Rhizobacteria have the potential to suppress plant growth. We evaluated the effect of native pseudomonads on downy brome (Bromus tectorum L.), a troublesome weed in small‐grain‐producing lands. Pseudomonas spp. were isolated from winter wheat (Triticum aestivum L.) and downy brome roots and tested to determine their potential as biological control agents for this weed.
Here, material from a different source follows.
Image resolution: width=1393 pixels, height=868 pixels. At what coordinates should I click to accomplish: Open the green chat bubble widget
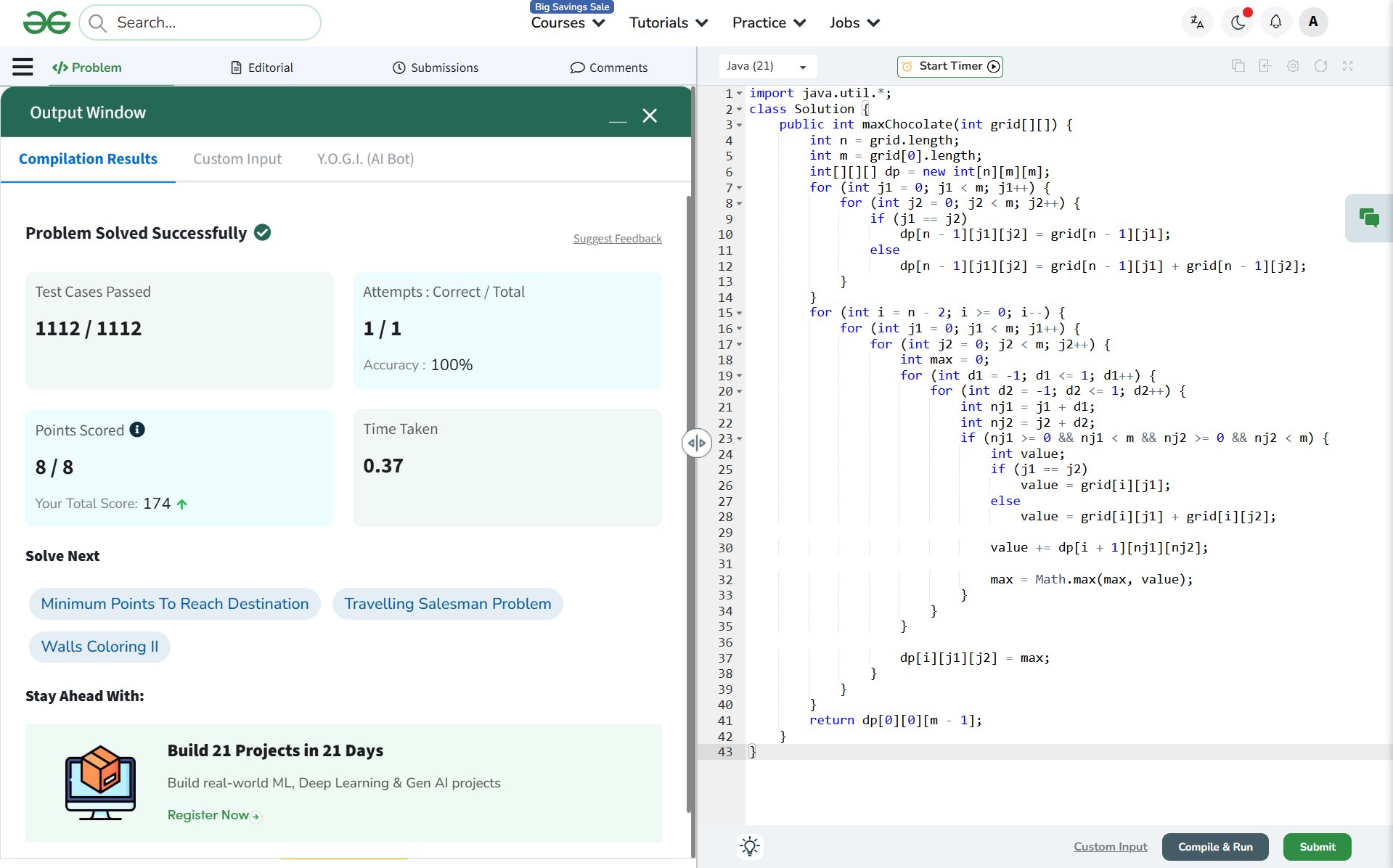pyautogui.click(x=1368, y=218)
Pseudomonads were screened in agar and soil for inhibition of downy brome root growth and lack of inhibition of winter wheat root growth. Of more than 1000 isolates tested, 81 inhibited downy brome and not winter wheat in the agar seedling bioassay. Six isolates consistently inhibited downy brome growth and not winter wheat in soil contained in pots in the growth chamber. In nursery field trials in which downy brome was planted in rows and adequately fertilized, some of the bacterial isolates reduced downy brome populations up to 30% and shoot dry weight up to 42%. Field studies were also conducted at three sites in eastern Washington in which brome‐inhibitory bacteria were applied to wheat fields infested with natural populations of downy brome. Of the three isolates studied in the field, two reduced plant populations and aboveground growth of downy brome up to 31 and 53%, respectively, compared with noninoculated controls. At two of the three locations, winter wheat yields were increased 18 to 35% because of the suppression of downy brome growth. Brome‐suppressive bacteria isolated from the rhizoplane of winter wheat and downy brome can be used as biological control agents for downy brome.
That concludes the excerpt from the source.